I probably won’t
live to see them go through anger, bargaining, depression and acceptance.
I can’t remember ever being in denial. Nor can I remember
ever not being depressed.
Not depressed because I’ve finally accepted that I’m mortal,
because I never denied it. Depressed because I, like most people, wasted my
life doing what I had to do instead of what I should do.
On the rare occasions when I’ve been happy, I knew it
wouldn’t last. But that didn’t depress me, because I've always known happiness isn’t the
norm, for me or for anyone else. I was depressed because so much of our
unhappiness is of our own doing.
Because I’ve always known
that happiness is rare, and doesn’t last, I've enjoyed it when it did come. Others are unhappy because they think happiness is the norm, or should be. They
even imagine their happiness will be eternal, because they’re immortal. Surely
this delusion is the cause of their unhappiness.
Even though I’ve always been aware of my mortality, and
accepted it, I now feel myself moving towards
the acceptance of something I couldn’t before. It’s not my mortality, but that
of my species.
I tried to make the world better. Others tried to
do the same, and failed. I should have known I would, too. From the crooked
timber of humanity no straight thing was ever made.

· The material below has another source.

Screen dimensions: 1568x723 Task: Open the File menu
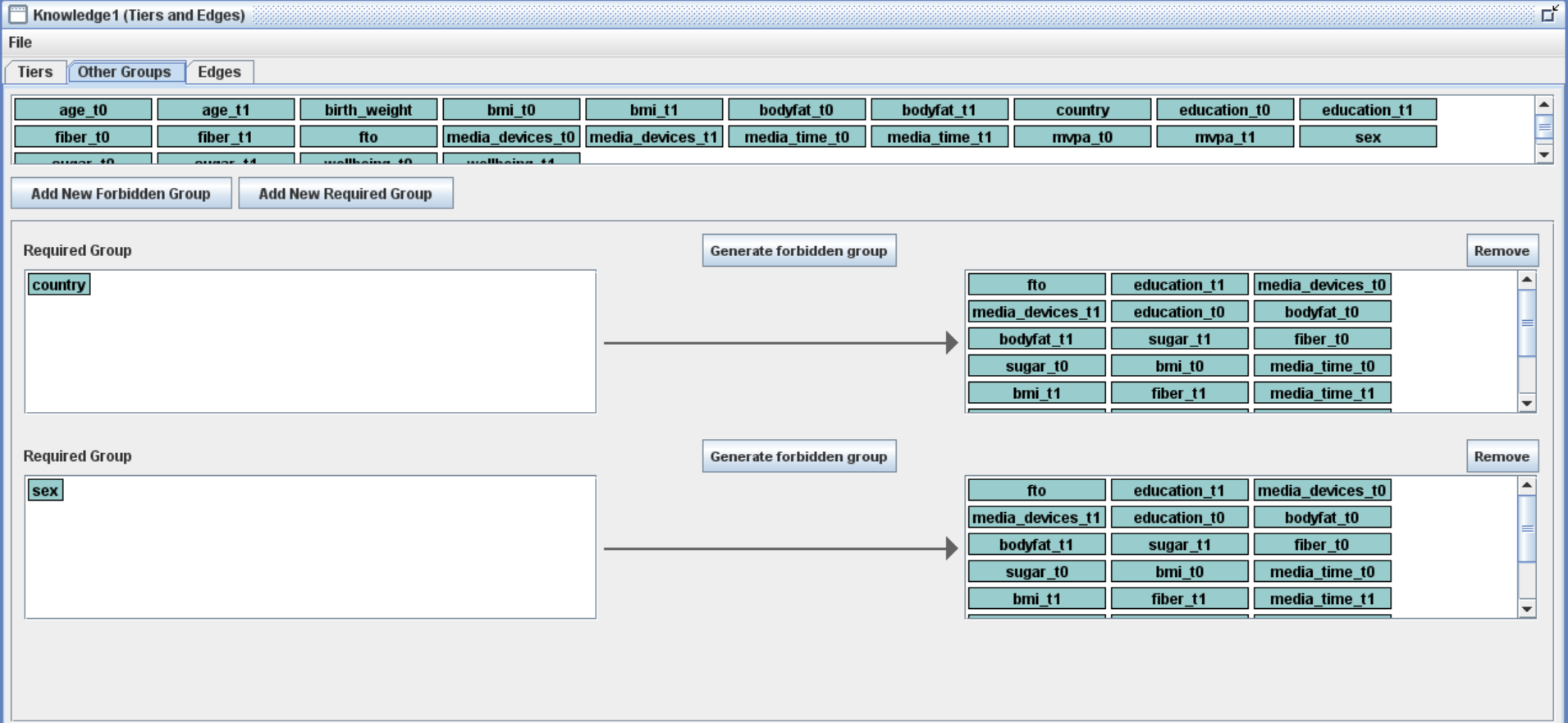[21, 43]
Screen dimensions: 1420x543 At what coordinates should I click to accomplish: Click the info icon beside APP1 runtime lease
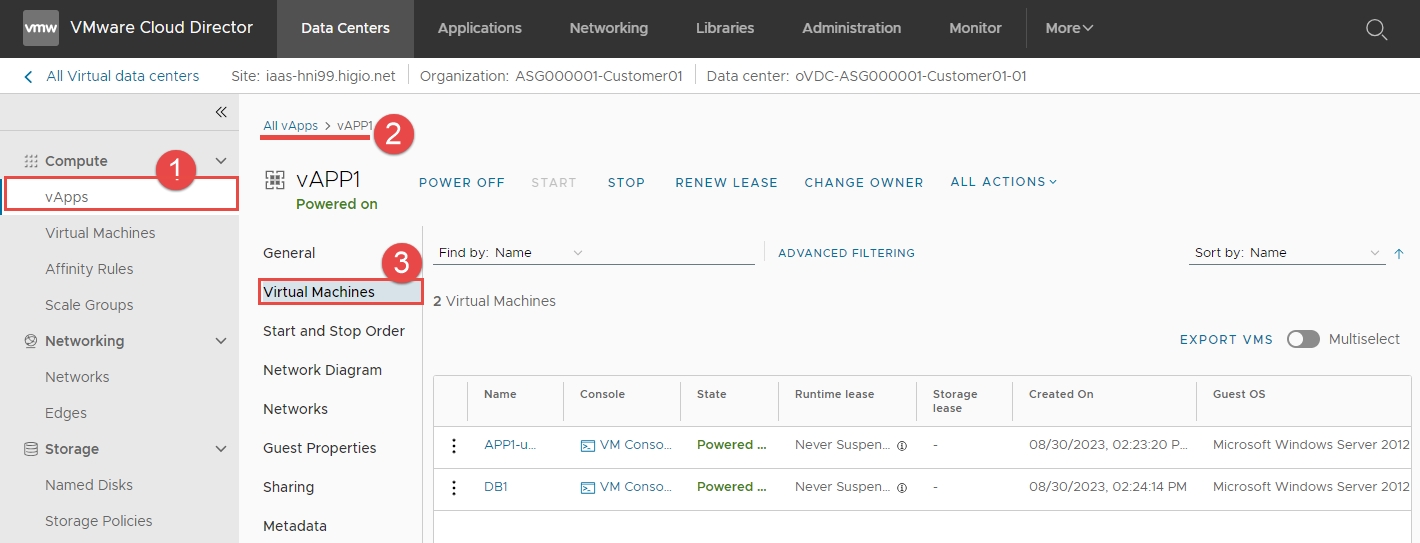[902, 446]
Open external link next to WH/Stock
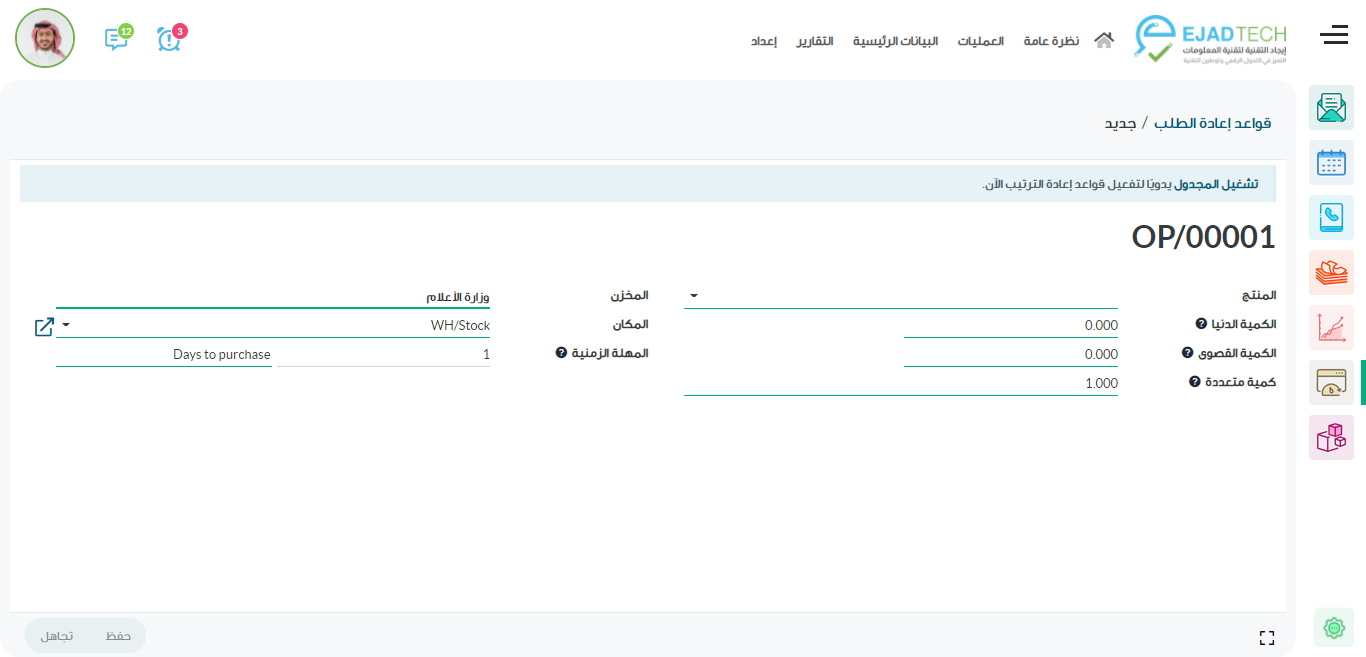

Humans have been destructive and self-destructive for as
long as we’ve been a species. Repeatedly we've built a civilization and then destroyed
it, like a small child building a tower for the pleasure of knocking it down. In
the past, we've always built a new civilization from the ruins of the old. Now,
for the first time, we have the power to not only knock the tower down, but
grind its bricks into a dust so fine that no new bricks can be made from it. All
that will remain is sand on an empty beach beside ahe eternal sea.